Research Program Area: Health & Exposure
Topic Areas: Health Effects of Air Pollution
Changes over five years in the frequency of recorded symptoms and results of function testing were compared in three study areas in Los Angeles County Residents in Lancaster were exposed to relatively low levels of oxidants; in Long Beach were exposed to high levels of sulfur dioxide, sulfates, hydrocarbons and oxides of nitrogen; and in Glendora to very high levels of photochemical oxidants and particulates. Changes were more favorable among never smokers than among smokers. There were no differences between communities in the development or loss of reported symptoms. In adults, the majority of the test results were more favorable in residents of the low pollution area (Lancaster) than in the other two areas. Thirteen of 24 comparisons with Glendora and 17 of 24 comparisons with Long Beach were significantly more favorable for Lancaster participants. In no instance was a significant difference noted which was not more favorable for Lancaster participants.
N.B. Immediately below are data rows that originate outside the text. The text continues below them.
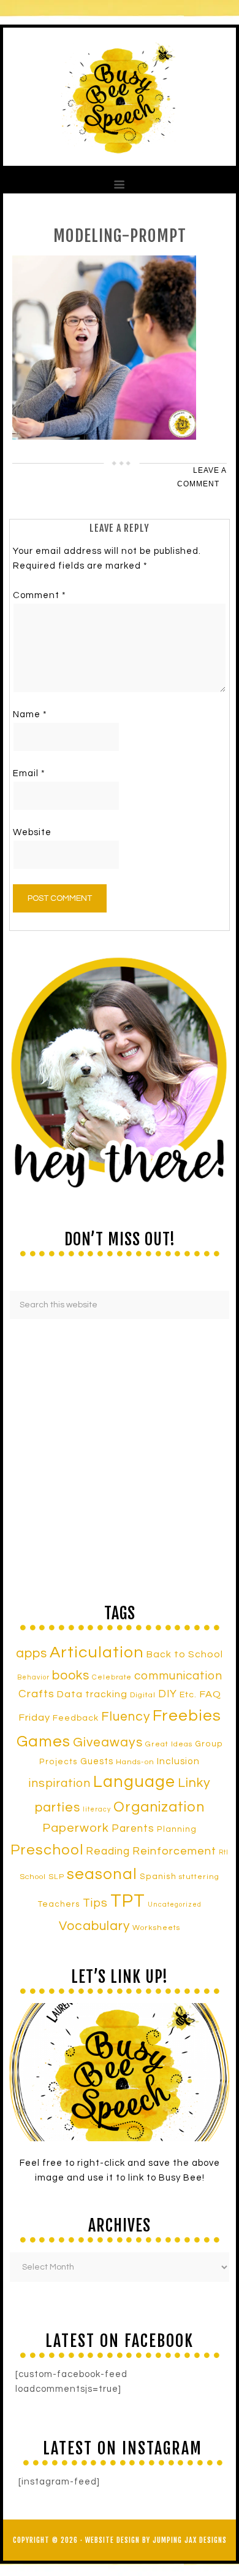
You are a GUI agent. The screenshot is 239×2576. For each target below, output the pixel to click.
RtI (224, 1852)
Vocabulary (94, 1926)
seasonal (102, 1874)
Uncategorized (175, 1904)
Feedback (76, 1717)
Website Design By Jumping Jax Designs (156, 2540)
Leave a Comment (202, 477)
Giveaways (108, 1742)
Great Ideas (168, 1744)
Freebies (187, 1716)
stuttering (199, 1877)
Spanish (158, 1876)
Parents (133, 1828)
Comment (39, 595)
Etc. (188, 1694)
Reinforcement (174, 1851)
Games (43, 1741)
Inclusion (178, 1761)
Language (134, 1782)
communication (178, 1676)
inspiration (60, 1783)
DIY (167, 1694)
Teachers (59, 1904)
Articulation (97, 1652)
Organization (159, 1807)
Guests (96, 1761)
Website (32, 832)
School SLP (42, 1877)
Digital (143, 1695)
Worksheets (156, 1928)
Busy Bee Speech (119, 97)
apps (31, 1653)
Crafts (36, 1694)
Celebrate (112, 1677)
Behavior (33, 1677)
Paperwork (75, 1828)
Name (30, 714)
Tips (95, 1903)
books (70, 1675)
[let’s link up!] (119, 2072)
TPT (127, 1901)
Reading (108, 1851)
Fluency (125, 1716)
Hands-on (135, 1762)
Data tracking (92, 1694)
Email (29, 773)
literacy (97, 1809)
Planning (177, 1829)
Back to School (184, 1654)
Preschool (46, 1850)
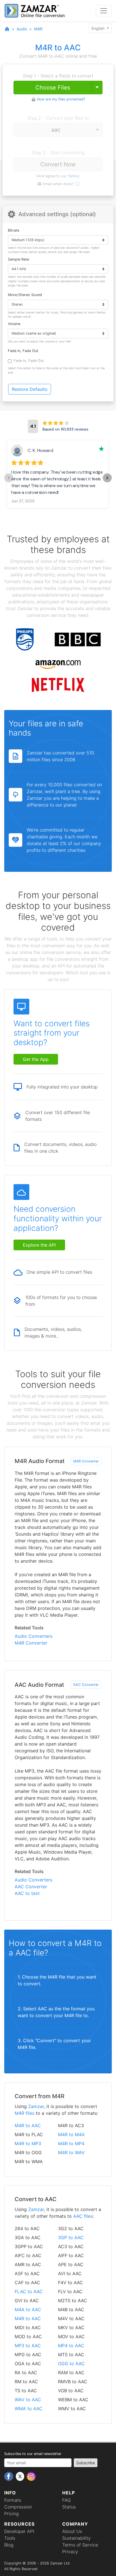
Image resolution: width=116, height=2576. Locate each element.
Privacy (70, 2551)
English (99, 28)
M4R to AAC (28, 2125)
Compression (18, 2507)
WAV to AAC (28, 2399)
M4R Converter (86, 1461)
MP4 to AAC (71, 2345)
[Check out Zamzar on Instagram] (31, 2476)
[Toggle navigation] (103, 10)
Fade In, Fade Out (23, 351)
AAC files (83, 2216)
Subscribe (85, 2462)
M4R (38, 28)
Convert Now (58, 164)
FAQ (66, 2500)
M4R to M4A (71, 2134)
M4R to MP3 (28, 2143)
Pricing (11, 2513)
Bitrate (13, 230)
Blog (9, 2545)
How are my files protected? (61, 99)
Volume (14, 324)
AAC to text (27, 1893)
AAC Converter (86, 1685)
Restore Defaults (29, 389)
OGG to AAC (71, 2363)
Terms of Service (80, 2545)
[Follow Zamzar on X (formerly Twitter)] (21, 2476)
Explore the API (39, 1245)
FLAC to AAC (29, 2291)
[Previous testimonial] (8, 477)
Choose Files (52, 87)
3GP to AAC (71, 2237)
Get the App (36, 1059)
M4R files (24, 2113)
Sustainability (76, 2538)
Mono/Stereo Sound (25, 295)
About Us (72, 2531)
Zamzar (36, 2106)
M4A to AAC (28, 2309)
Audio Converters (33, 1636)
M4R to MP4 (71, 2143)
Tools (9, 2538)
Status (69, 2507)
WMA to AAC (29, 2408)
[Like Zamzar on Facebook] (9, 2476)
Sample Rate (18, 259)
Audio (22, 28)
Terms (73, 176)
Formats (12, 2500)
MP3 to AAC (28, 2345)
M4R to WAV (71, 2152)
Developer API (19, 2531)
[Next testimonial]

In children, test were consistently more favorable results in the single-breath nitrogen observed for Lancaster participants The results suggest that residence in areas exposed to high levels of pollutants in Los Angeles County may be associated with unfavorable changes in lung function. This observation suggests that it may be necessary to review the current rationale for establishing acceptable levels of pollutants in the air over Los Angeles County.